Israel hat bei der Rettung von 800 Mitgliedern einer syrischen Zivilorganisation und deren Familien aus einem Kampfgebiet im Süden Syriens geholfen. Ein Sprecher des israelischen Außenministeriums teilte am Sonntag über Twitter mit, es handle sich um Mitarbeiter der syrischen Hilfsorganisation Weißhelme.

Die jordanische Nachrichtenagentur "Petra" berichtete, es seien 800 syrische Zivilisten gerettet worden. Jordanien habe ihre Durchreise genehmigt. Sie sollten nach vorübergehendem Aufenthalt binnen drei Monaten von Deutschland, Großbritannien und Kanada aufgenommen werden. Die Betroffenen hätten in der syrischen Zivilverteidigung gearbeitet und seien aus Gebieten geflohen, die syrische Regierungstruppen erobert hätten.
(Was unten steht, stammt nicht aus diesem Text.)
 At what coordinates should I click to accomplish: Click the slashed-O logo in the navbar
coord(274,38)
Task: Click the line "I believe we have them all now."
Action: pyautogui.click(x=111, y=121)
Die israelische Armee teilte am Sonntag mit, die Menschen seien in unmittelbarer Lebensgefahr gewesen. Ihre Rettung in der Nacht zum Sonntag sei auf Anweisung der israelischen Regierung und auf Bitten der USA und mehrerer europäischer Länder erfolgt. "Der Transfer der syrischen Flüchtlinge durch Israel ist eine außergewöhnliche humanitäre Geste", hieß es in der Mitteilung der Armee. "Die Zivilisten sind in ein Nachbarland (Israels) gebracht worden."

Regierungstruppen hatten im Juni im Süden Syriens eine Offensive begonnen und in den vergangenen Wochen bereits zahlreiche Orte übernommen. Viele Menschen flohen in das Gebiet nahe der israelischen Grenzlinie auf den besetzten Golanhöhen. Israel hat in den vergangenen Jahren Tausende verletzter Syrer ärztlich behandelt, ist aber nicht bereit zur Aufnahme von Flüchtlingen.

Maas: "Mehr als 100.000 Menschen gerettet"

Der deutsche Außenminister Heiko Maas bestätigte die geplante Aufnahme von Mitgliedern der syrischen Hilfsorganisation in Deutschland. "Die Weißhelme haben seit Beginn des Syrien-Konflikts mehr als 100.000 Menschen gerettet", sagte der SPD-Politiker am Sonntag zu "Bild". Ihr Einsatz verdiene Bewunderung und jeden Respekt, "und wir haben ihn aus Überzeugung unterstützt". Mit dem Vormarsch des Regimes drohe vielen Weißhelmen nun Gefahr für Leib und Leben. "Es ist ein Gebot der Menschlichkeit, dass viele dieser mutigen Ersthelfer nun Schutz und Zuflucht finden, einige davon auch in Deutschland."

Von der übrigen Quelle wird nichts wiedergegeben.